# CONSIGNE ÉCRITE 1:
Transcrivez le passage de l'extrait situé entre « L’œil Vous êtes » et « dans les synagogues. », ces deux bornes comprises.
# CONSIGNE ÉCRITE 2:
D'après l'extrait, quel métier exerçait le grand-père paternel de Jean-François Zygel ?

# EXTRAIT:
###
Jean-François Zygel : La distinction entre les artistes et les médias appartient au passé

Par Martine Robert · L'ŒIL

Le 15 décembre 2015 - 1467 mots

Pianiste improvisateur, enseignant et compositeur, Jean-François Zygel n’a pas son pareil pour transmettre sa passion pour la musique classique, dont il refuse le qualificatif d’élitiste.

L’œil Vous êtes un pianiste, compositeur, improvisateur, bien connu du grand public mais discret sur vos racines.
Où et dans quel milieu familial avez-vous grandi ? En quoi est-ce que cela a nourri vos goûts, votre création ?
JEAN-FRANÇOIS ZYGEL
Mes quatre grands-parents étaient juifs polonais. Ils sont arrivés en France à la fin des années 1920. Mon grand-père paternel était ouvrier chez Peugeot, et mon grand-père maternel chiffonnier et récupérateur de métaux non ferreux. Ils ne savaient ni lire ni écrire, mais ont transmis à mes parents le goût de la langue, de la France et des études. Ma mère est devenue sociologue, et mon père psychanalyste. Il n’y a pas de musiciens dans la famille, excepté deux arrière-grands-pères qui chantaient dans les synagogues.

Quels sont les moments majeurs, les rencontres clés, qui vous ont donné l’envie de faire de la musique un métier ?
À l’école, à l’âge de huit ans, on nous a fait voir un petit film intitulé Mozart, enfant prodige. On y voyait le jeune Mozart (que j’imaginais avoir le même âge que moi) jouer sa musique et improviser dans les salons, suscitant les applaudissements et l’admiration de tous. J’ai décidé d’être cet enfant-là.

On dit souvent que la musique classique est élitiste, mais vous faites partie de ceux qui ont à cœur de la démocratiser, pourquoi ?
On ne demande jamais à un écrivain, à un acteur ou à un chanteur de variété si ce qu’ils font est élitiste. Non. On leur parle de leurs livres, de leurs films, de leurs chansons. Qu’est-ce qui serait élitiste dans le classique ? Le prix des places de concert ? Une aimable plaisanterie lorsqu’on compare celui-ci aux billets d’entrée dans un stade ou aux concerts des stars de la chanson… Quant à l’idée qu’il faudrait « démocratiser » la musique classique, d’où vient ce cliché ? La musique, sauf erreur de ma part, ça s’écoute avec les oreilles… Or la presque totalité du répertoire classique est accessible sur le Net, sans parler de France Musique, de Radio Classique, des nombreuses émissions et retransmissions à la télévision, des chorales et orchestres amateurs, etc.

Êtes-vous inquiet du vieillissement du public de la musique classique ?
Les batailles d’improvisation, les matchs de piano, que vous menez avec d’autres musiciens sont-elles autant d’occasions de casser les codes, de faire ressortir le côté ludique et l’échange que cet art apporte ?
###
# SEGMENT DE DONNÉES:
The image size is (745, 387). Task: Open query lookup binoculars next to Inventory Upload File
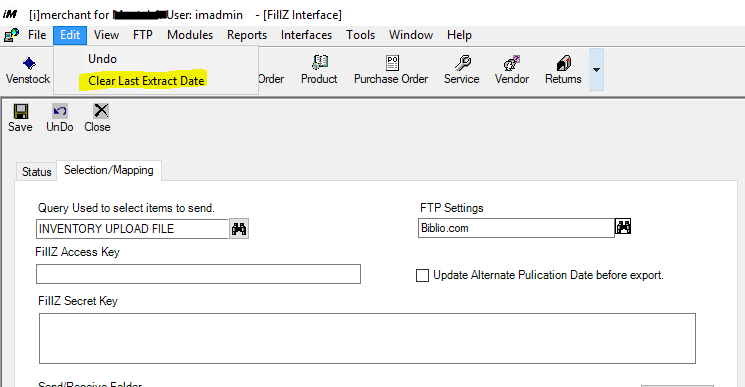(239, 229)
###
# RÉPONSE ATTENDUE 1:
L’œil Vous êtes un pianiste, compositeur, improvisateur, bien connu du grand public mais discret sur vos racines.
Où et dans quel milieu familial avez-vous grandi ? En quoi est-ce que cela a nourri vos goûts, votre création ?
JEAN-FRANÇOIS ZYGEL
Mes quatre grands-parents étaient juifs polonais. Ils sont arrivés en France à la fin des années 1920. Mon grand-père paternel était ouvrier chez Peugeot, et mon grand-père maternel chiffonnier et récupérateur de métaux non ferreux. Ils ne savaient ni lire ni écrire, mais ont transmis à mes parents le goût de la langue, de la France et des études. Ma mère est devenue sociologue, et mon père psychanalyste. Il n’y a pas de musiciens dans la famille, excepté deux arrière-grands-pères qui chantaient dans les synagogues.

# RÉPONSE ATTENDUE 2:
Il était ouvrier chez Peugeot.